I suggest Mrs. Reid prepare her lttle darling a good home cooked meal to take to school in a paper bag.
I suspect the “outraged parents” were also those whose children started the food fights.
This homeschooled family is having sloppy joes for supper.
Exactly, this is a form of union work slowdown in a mission critical function of the public school system, this is just not billing fraud, it's probably illegal under Taft-Hartley and the federal School Lunch and Breakfast Program.
The school lunch lobby: a charmed federal food program that no longer just feeds the hungry. Douglas Besharov, a resident scholar at the American Enterprise Institute, has been the most outspoken critic of the traditional thinking that surrounds school food programs. "We're still feeding the poor as if they're starving," he says, alluding to the original intent of the school lunch programs. In testimony before Congress in 2003 and in a long article in the Washington Post in 2002, Besharov argued that school meals give children too many calories. Worse, they do so even if they follow the new program guidelines. Specifically, federal rules require a school lunch to provide 33 percent of the recommended daily allowance of calories; a school breakfast should provide 25 percent. That leaves only 42 percent of the recommended number of calories to be consumed outside of school, more than covered by one "supersized" hamburger and a soda.
How many kids in school lunch programs have a cellphone?
My kids’ school doesn’t have a cafeteria (small Christian school). A prison meal of a cheese sandwich, milk and fruit is often sent in a brown sack by this cruel mom.
That lunch sounds darned good to me.
Bridgitte, is that observation from personal experience?
Mrs. Reid, you are free to send a sack lunch to school so your little darling can have something else.
Imagine getting that in a school lunch as punishment (for the big price of $1.75).... poor cruel world.
If I were in charge, if the kids orchestrated a food fight, lunch would be in the classroom and brought from home. My high school principal was an ex-army man and 6’5”. He would have closed the cafeteria for the year for such stuff (and probably made us clean the cafeteria with toothbrushes :-) )
Hey Bridgitte, Try acting like a real parent and make your own kids lunch instead of having the government do it for you.

→ DATA SUPPLIED:
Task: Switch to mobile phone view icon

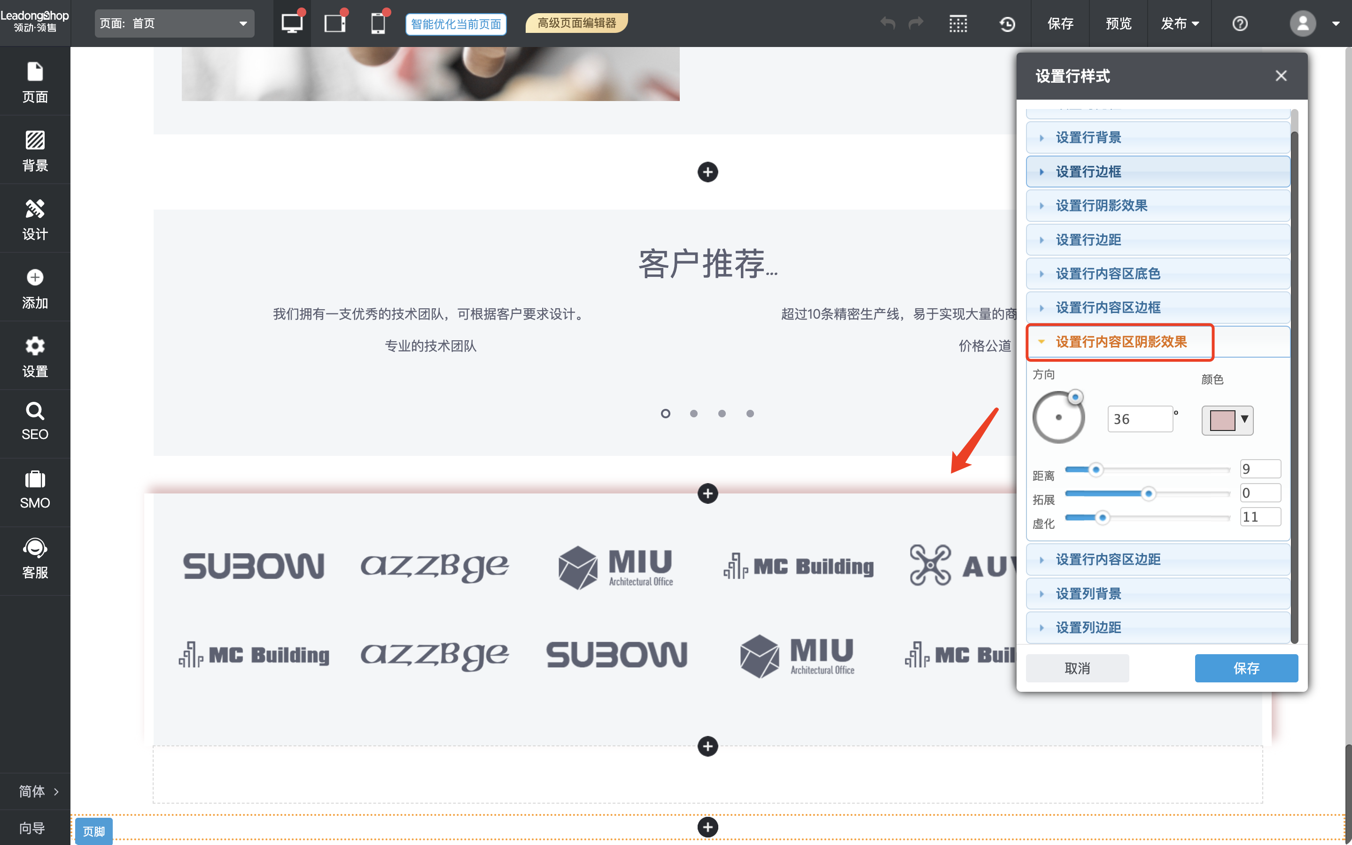Action: coord(378,23)
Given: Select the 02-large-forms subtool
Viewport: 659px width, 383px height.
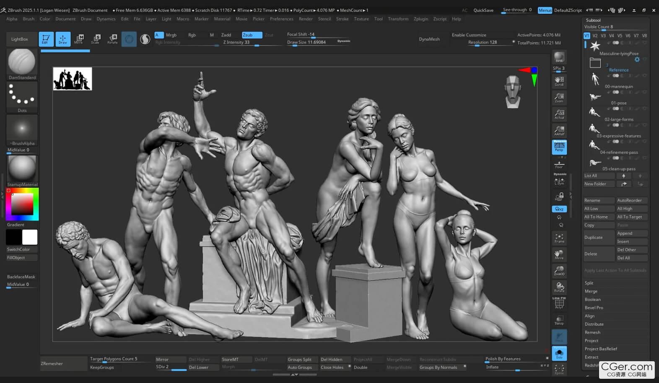Looking at the screenshot, I should tap(618, 119).
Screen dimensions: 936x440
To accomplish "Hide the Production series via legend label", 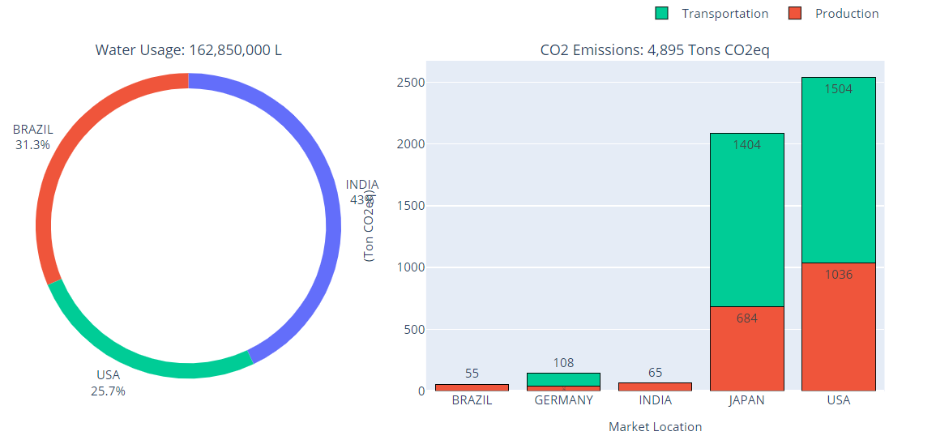I will point(846,14).
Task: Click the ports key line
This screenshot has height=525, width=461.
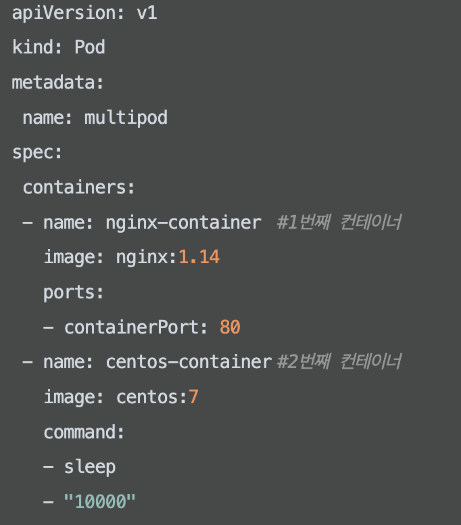Action: tap(73, 292)
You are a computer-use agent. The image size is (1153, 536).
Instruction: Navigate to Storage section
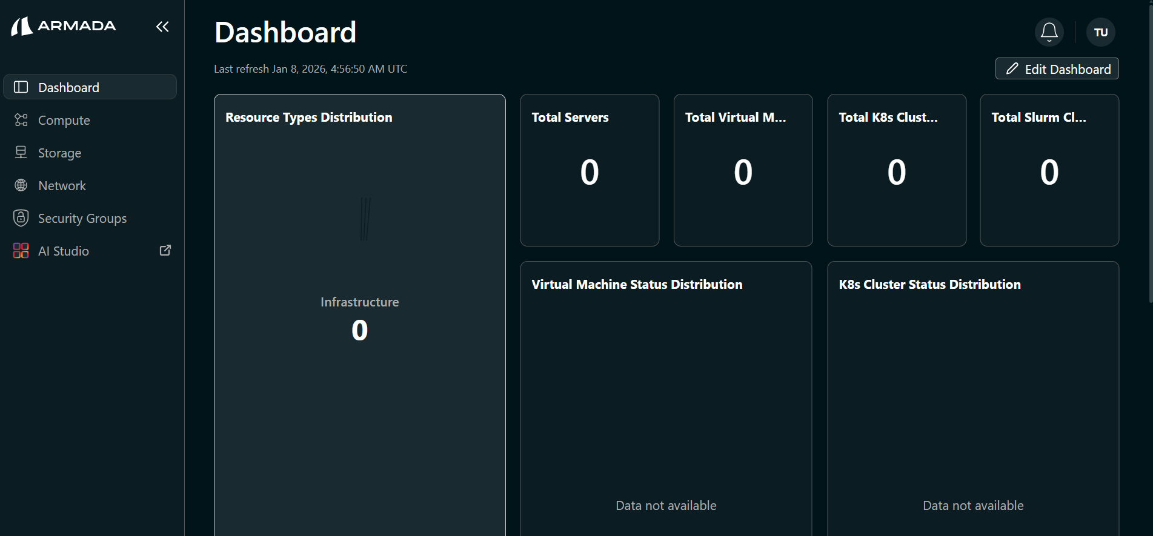(59, 153)
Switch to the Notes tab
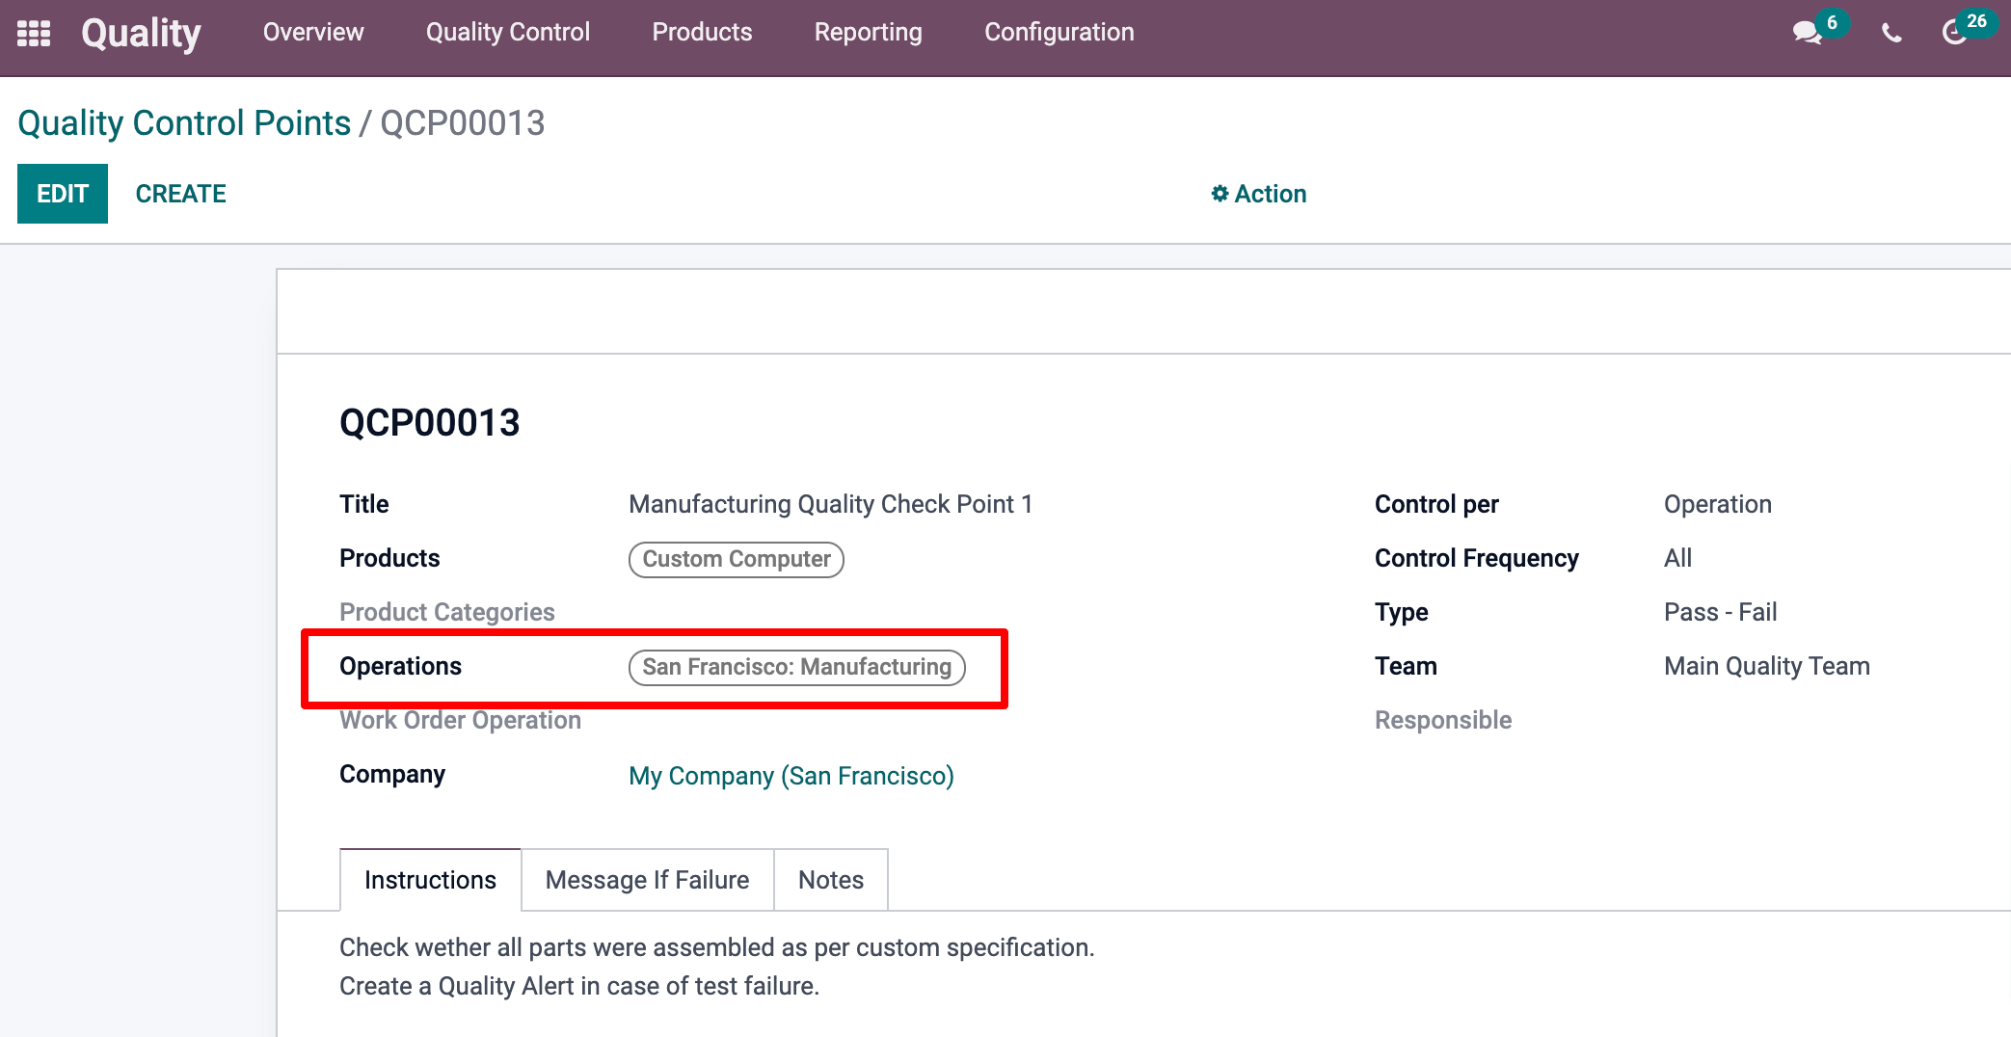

→ THE TASKS:
• a. Answer these questions from the comments on school lunches:
(i) What share of the recommended daily calories must a school lunch provide under federal rules?
(ii) What is the homeschooled family having for supper?
(iii) How tall was the high school principal described as an ex-army man?
• b. Reproduce verbatim the part of the comments on school lunches between "My kids’ school" and "this cruel mom.", inclusive.

→ ANSWERS PER TASK:
• a.
(i) 33 percent
(ii) Sloppy joes
(iii) 6’5”

• b.
My kids’ school doesn’t have a cafeteria (small Christian school). A prison meal of a cheese sandwich, milk and fruit is often sent in a brown sack by this cruel mom.